(Collected data entries)

##########

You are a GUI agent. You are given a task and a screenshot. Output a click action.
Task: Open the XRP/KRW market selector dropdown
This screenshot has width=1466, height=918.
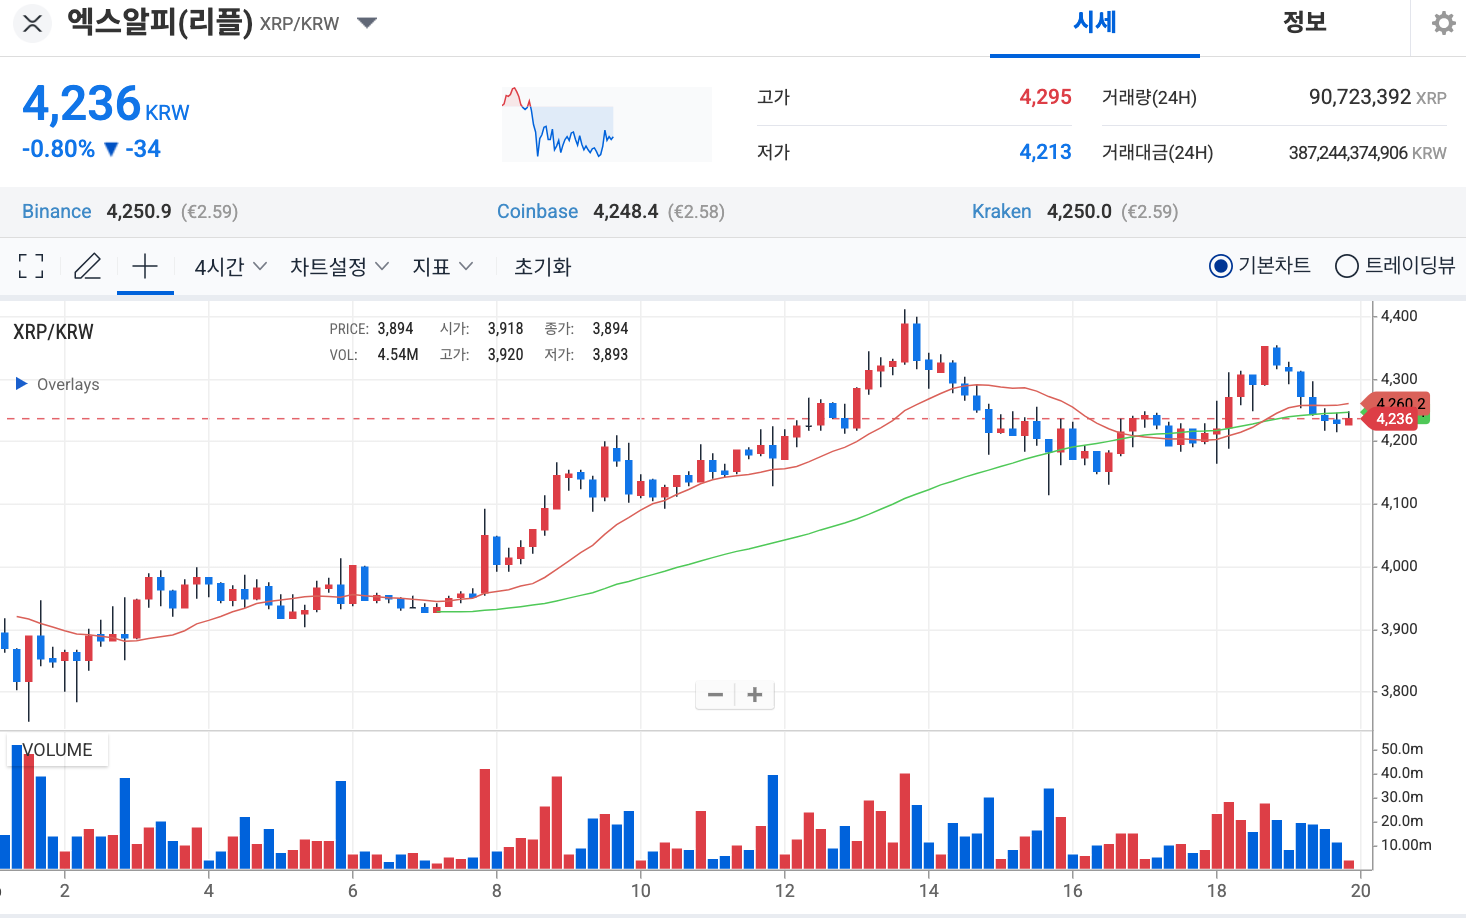(x=367, y=23)
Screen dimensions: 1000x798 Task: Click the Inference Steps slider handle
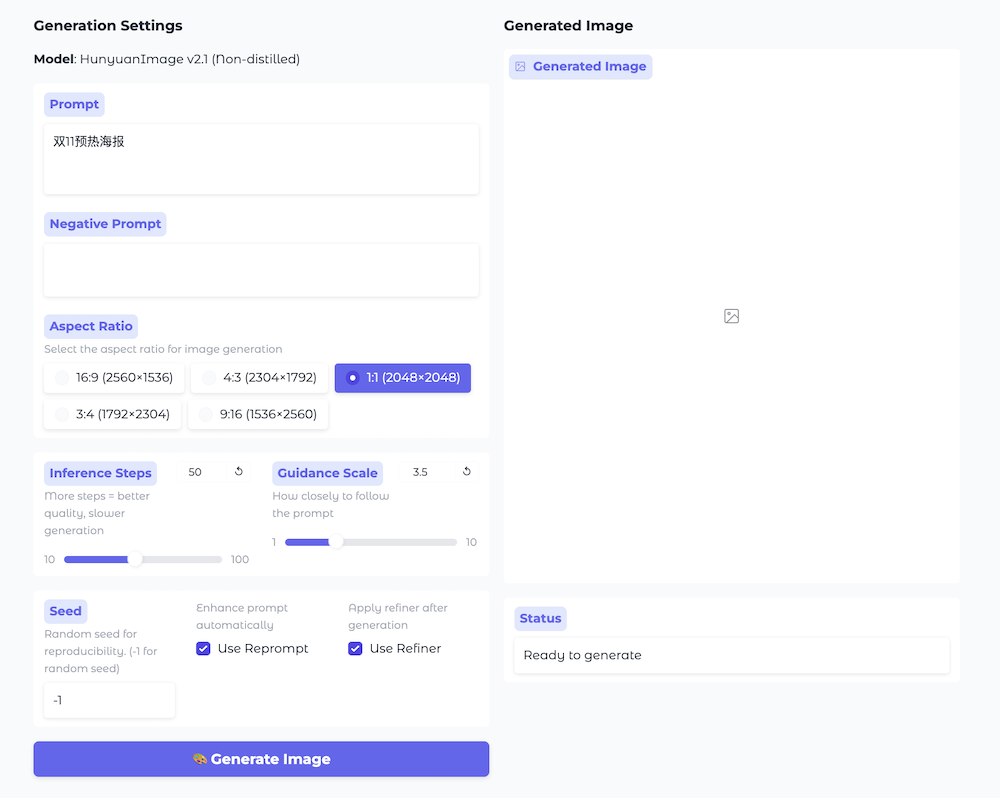pos(135,560)
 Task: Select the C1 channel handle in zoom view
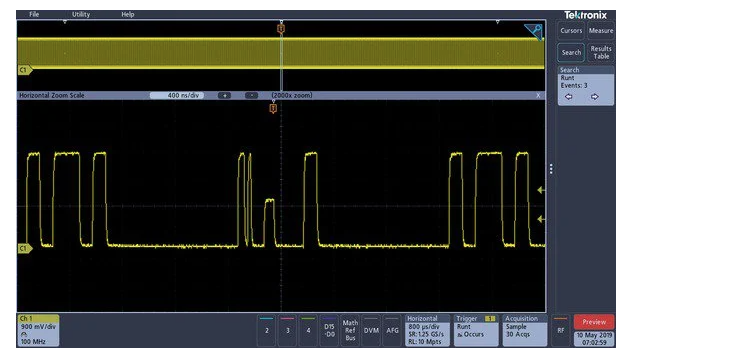(x=24, y=248)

##########

Copy exactly the lines that run from the line containing "This screenshot has width=1466, height=918." to the end of the data, keeping both end lines and dropping every picture.

• Completed task:
This screenshot has width=1466, height=918.
(x=367, y=23)
Screen dimensions: 1000x798 Task: Click the Inference Steps slider handle
pos(135,560)
 Task: Select the C1 channel handle in zoom view
(x=24, y=248)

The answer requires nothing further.